[Stored records]
····················

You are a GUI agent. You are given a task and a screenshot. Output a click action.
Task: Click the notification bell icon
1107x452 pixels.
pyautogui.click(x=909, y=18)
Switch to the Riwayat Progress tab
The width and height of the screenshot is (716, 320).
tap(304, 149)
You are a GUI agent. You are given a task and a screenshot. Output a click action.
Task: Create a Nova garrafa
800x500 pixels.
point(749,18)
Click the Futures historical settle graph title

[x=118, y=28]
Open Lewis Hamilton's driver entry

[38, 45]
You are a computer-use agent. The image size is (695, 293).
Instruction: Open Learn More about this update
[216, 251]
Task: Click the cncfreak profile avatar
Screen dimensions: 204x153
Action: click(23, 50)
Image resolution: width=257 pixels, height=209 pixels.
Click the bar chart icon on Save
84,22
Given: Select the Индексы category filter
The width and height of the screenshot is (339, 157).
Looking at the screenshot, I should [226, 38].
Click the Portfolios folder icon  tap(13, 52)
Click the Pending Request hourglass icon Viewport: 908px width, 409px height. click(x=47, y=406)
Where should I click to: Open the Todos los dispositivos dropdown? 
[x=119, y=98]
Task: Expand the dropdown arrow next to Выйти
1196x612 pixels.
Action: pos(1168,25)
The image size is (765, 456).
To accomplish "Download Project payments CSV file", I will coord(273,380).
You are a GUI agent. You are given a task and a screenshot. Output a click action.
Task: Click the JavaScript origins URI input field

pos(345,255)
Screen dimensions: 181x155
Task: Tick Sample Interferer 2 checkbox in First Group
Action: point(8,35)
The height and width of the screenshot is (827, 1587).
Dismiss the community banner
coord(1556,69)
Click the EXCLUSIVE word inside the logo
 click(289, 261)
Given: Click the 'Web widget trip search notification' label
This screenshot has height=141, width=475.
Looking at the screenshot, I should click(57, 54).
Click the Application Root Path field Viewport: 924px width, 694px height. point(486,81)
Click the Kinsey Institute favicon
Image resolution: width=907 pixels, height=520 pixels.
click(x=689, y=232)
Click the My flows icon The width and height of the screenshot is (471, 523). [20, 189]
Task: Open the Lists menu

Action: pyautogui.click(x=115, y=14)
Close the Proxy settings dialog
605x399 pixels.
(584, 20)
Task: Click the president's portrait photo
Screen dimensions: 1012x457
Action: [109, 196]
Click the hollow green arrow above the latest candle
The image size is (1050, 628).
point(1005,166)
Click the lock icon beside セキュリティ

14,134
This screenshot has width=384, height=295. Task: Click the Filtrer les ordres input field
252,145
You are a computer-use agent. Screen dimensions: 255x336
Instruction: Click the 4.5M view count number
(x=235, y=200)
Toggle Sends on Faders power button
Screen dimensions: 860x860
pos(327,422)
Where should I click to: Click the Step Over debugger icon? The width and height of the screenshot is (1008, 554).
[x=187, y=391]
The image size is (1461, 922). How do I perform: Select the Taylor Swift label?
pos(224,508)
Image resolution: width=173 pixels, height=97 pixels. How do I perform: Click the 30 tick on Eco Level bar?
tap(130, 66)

····················

WHAT NEEDS TO BE DONE ▸
Wherever the word "Viewport" appears in the data, return the whole line.

COMPLETED EXERCISE ▸
Click the Pending Request hourglass icon Viewport: 908px width, 409px height. click(x=47, y=406)
Click the Application Root Path field Viewport: 924px width, 694px height. point(486,81)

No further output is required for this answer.